Problem: Look for the word "left" in the entries and copy every line where it shows up.

________________

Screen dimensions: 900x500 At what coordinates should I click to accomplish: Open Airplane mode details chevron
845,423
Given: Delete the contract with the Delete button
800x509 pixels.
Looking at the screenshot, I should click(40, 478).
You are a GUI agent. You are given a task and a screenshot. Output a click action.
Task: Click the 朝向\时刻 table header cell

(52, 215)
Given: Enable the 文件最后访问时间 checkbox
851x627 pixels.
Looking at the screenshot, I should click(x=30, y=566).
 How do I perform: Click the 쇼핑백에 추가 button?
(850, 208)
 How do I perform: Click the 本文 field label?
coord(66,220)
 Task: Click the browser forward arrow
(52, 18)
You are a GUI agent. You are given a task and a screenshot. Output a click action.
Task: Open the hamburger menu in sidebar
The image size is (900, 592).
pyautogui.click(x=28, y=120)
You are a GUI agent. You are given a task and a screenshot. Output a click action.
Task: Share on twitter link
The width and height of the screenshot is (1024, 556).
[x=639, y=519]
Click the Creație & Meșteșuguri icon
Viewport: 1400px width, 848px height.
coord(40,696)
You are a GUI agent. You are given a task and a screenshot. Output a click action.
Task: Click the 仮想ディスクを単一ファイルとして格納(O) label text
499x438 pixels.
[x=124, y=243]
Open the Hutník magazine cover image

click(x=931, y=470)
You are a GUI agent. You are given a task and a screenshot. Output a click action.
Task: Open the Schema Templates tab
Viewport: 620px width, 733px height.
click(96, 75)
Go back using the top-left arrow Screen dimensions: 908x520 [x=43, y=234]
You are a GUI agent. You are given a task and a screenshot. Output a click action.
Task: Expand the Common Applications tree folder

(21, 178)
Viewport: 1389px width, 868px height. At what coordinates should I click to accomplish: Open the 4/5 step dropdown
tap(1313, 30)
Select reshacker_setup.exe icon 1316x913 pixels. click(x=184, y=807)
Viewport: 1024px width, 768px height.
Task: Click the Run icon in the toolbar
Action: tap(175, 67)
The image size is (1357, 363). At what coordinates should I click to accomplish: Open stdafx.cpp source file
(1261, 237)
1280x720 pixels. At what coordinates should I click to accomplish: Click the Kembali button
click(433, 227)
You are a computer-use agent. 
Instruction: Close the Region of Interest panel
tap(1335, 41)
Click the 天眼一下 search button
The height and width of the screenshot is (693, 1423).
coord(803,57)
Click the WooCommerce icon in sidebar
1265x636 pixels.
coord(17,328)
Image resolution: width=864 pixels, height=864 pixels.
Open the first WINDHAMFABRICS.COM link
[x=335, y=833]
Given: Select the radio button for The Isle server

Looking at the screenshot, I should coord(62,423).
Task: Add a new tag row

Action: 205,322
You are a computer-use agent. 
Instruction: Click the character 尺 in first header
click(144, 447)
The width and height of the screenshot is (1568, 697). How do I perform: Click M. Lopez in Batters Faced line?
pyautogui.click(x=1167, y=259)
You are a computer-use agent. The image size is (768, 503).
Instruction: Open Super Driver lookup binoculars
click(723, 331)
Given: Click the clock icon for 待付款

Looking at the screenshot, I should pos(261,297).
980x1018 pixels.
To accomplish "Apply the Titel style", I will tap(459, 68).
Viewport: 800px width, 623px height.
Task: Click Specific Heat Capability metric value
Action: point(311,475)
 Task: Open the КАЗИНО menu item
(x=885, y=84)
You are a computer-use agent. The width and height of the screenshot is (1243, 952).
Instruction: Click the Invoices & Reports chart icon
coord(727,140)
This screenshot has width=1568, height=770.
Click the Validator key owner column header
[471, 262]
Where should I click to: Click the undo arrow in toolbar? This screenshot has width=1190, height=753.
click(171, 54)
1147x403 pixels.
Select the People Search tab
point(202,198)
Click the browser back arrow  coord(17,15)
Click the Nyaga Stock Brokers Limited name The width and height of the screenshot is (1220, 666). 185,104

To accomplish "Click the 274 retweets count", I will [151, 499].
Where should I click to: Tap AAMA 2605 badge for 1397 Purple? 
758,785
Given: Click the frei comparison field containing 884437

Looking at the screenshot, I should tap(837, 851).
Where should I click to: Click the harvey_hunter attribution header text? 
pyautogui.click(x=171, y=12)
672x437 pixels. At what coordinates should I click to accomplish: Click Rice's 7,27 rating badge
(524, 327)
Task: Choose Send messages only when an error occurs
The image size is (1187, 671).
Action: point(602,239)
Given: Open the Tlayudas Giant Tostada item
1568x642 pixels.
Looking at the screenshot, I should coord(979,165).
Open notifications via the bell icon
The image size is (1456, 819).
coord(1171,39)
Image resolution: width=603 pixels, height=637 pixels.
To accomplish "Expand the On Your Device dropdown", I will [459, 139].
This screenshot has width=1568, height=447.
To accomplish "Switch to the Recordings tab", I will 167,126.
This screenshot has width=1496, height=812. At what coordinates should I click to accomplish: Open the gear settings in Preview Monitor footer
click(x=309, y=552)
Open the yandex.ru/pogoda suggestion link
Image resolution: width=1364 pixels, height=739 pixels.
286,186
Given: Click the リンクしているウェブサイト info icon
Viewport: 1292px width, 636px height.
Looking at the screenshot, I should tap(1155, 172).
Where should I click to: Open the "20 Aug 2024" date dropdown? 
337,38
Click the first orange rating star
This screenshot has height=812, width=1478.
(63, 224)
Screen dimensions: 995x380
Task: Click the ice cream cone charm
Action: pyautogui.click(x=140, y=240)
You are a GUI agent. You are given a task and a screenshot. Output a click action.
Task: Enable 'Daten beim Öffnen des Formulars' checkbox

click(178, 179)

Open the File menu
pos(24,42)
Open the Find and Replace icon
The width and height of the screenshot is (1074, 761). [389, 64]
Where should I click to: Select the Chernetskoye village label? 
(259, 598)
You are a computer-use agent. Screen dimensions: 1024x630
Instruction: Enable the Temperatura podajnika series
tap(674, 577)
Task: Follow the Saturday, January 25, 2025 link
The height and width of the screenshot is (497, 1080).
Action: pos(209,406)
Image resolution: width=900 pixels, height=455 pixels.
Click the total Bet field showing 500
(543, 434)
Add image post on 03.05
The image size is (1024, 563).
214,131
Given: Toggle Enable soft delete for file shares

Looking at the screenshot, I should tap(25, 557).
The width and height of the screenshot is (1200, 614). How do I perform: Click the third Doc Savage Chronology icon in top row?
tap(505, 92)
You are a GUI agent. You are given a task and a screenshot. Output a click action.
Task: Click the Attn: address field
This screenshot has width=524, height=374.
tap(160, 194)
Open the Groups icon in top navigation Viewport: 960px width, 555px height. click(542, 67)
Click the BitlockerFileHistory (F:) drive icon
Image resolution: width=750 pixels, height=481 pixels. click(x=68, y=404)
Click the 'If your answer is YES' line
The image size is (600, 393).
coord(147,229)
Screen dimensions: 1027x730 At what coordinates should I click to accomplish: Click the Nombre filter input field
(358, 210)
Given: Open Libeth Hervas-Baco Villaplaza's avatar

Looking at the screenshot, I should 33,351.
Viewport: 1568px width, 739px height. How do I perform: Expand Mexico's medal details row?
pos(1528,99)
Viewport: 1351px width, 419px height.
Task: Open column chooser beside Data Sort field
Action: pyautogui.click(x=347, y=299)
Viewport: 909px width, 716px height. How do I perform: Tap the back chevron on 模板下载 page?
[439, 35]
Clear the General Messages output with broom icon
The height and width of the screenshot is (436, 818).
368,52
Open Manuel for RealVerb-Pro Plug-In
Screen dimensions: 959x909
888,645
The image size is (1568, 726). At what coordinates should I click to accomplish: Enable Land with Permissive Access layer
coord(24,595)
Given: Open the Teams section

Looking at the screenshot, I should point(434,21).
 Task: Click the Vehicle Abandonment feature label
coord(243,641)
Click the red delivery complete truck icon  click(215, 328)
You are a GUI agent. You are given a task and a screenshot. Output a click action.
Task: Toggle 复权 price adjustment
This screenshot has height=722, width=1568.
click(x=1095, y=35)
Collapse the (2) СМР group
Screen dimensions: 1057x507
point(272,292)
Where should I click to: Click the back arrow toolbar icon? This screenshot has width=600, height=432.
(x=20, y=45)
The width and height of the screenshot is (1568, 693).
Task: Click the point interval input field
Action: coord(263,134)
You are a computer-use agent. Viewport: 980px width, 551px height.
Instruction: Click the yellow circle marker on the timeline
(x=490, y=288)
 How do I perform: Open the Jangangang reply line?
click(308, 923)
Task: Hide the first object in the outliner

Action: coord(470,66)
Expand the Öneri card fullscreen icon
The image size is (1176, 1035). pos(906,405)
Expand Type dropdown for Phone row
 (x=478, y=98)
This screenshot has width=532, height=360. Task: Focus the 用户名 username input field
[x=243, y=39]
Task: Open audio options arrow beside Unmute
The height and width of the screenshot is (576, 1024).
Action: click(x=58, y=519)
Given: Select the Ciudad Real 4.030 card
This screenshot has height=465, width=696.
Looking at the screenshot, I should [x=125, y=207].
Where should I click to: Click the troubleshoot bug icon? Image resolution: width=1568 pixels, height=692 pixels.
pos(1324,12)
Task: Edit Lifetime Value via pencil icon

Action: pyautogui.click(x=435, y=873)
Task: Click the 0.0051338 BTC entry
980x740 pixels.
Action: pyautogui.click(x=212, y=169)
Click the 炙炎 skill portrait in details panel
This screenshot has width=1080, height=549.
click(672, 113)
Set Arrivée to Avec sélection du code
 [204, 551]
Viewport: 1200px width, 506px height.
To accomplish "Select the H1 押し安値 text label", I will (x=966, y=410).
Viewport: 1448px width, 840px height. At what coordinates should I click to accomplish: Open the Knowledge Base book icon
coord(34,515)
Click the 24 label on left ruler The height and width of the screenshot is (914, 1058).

________________

Answer below:
Go back using the top-left arrow Screen dimensions: 908x520 [x=43, y=234]
Click the 24 label on left ruler The height and width of the screenshot is (914, 1058).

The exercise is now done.